Chairperson-Senate Committee on Water and Power
- In office March 2009 – 2012
- President: Mamnoon Hussain
- Prime Minister: Nawaz Sharif

Personal details
- Born: Muhammad Zahid Khan 14 April 1956 (age 70) Lower Dir District, Khyber Pakhtunkhwa, Pakistan
- Party: PMLN (2024-present)
- Other political affiliations: ANP (1997-2024)
- Alma mater: B.A.
- Occupation: Politician

= Zahid Khan (politician) =

Pakistani politician

Muhammad Zahid Khan (Urdu: محمد زاہد خان born on 14 April 1956) is a Pakistani politician. He was a member of the Senate of Pakistan, serving as the chairperson of the Senate Committee on Water and Power. Zahid Khan served as the central spokesperson of the Awami National Party and has held this position since 1990 till 2023.

== Early life ==
Zahid Khan was born in a small village in the Lower Dir District called Odigram.
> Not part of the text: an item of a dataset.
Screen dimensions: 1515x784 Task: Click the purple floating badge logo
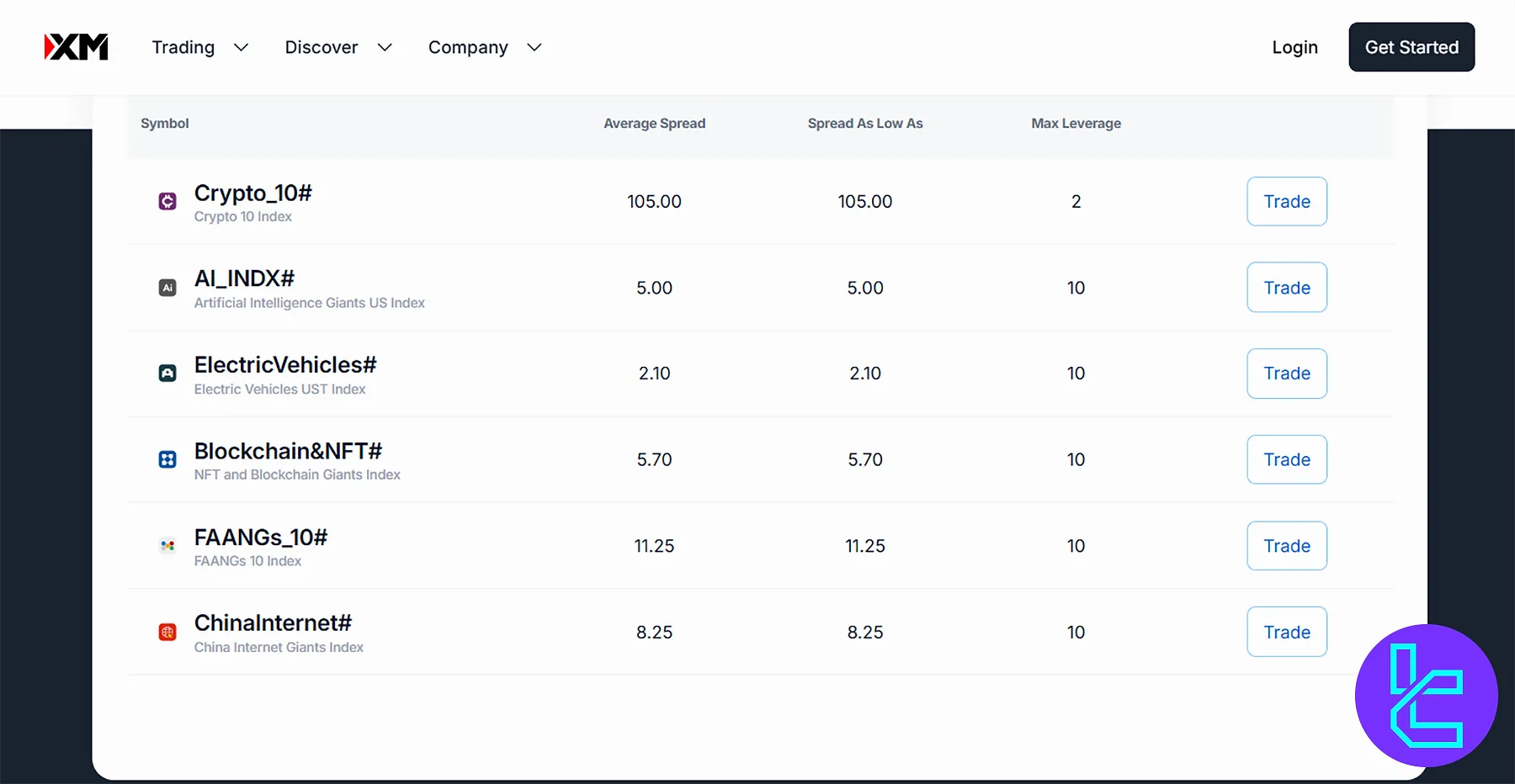[x=1426, y=696]
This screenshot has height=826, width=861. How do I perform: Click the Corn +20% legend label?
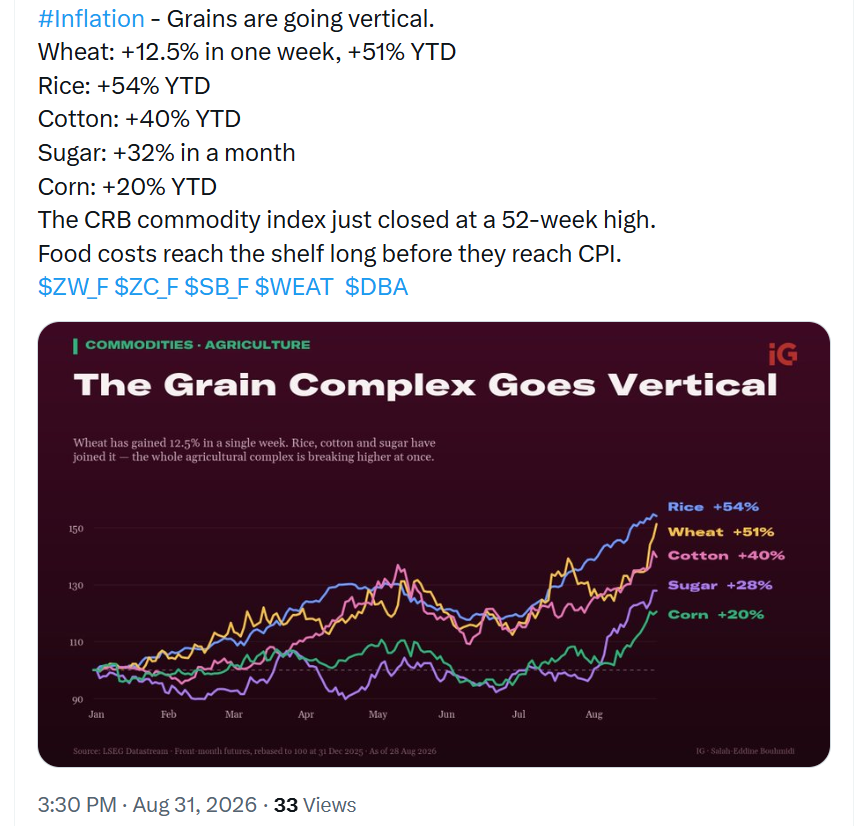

He got his early education from his native town and later, his intermediate education, from the Govt Post Graduate Degree College Timergara. He holds a bachelor's degree in Business Administration (BBA).

==Political career==
Zahid Khan started his political career while still in school. He has been a senator twice during his political career. He was elected as a senator for the first time in 1997 from the Awami National Party. In March 2009, he once again secured a seat in the senate. He served a senator until March 2015. He was the chairperson of the Senate Committee on Water and Power and a member of the Senate Committees of Communications, Information Technology & Telecommunication and Parliamentary Affairs.

On Sunday, 10 November 2024, Zahid Khan joined PML-N with his family and numerous political associates.